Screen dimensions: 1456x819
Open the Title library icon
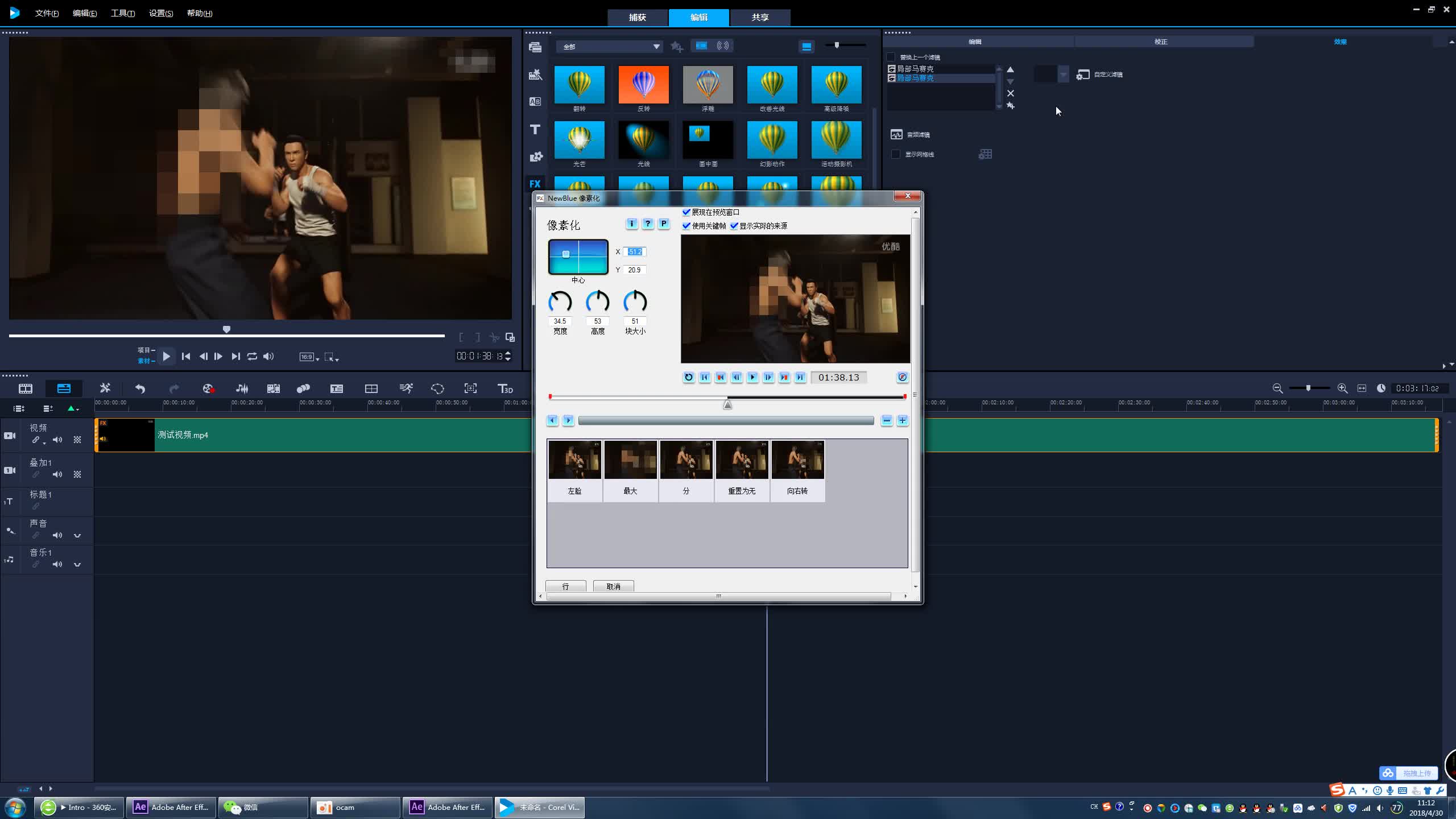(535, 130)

★ ★ ★ ★ ★

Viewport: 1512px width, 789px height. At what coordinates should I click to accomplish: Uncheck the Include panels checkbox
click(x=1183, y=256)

★ ★ ★ ★ ★

WRITTEN REQUEST: Please duplicate the records word for word, starting at the line that contains "Viewport: 1512px width, 789px" and ending at the line that contains "click(x=1183, y=256)", with both of those lines included.

FINAL RESULT:
Viewport: 1512px width, 789px height. At what coordinates should I click to accomplish: Uncheck the Include panels checkbox
click(x=1183, y=256)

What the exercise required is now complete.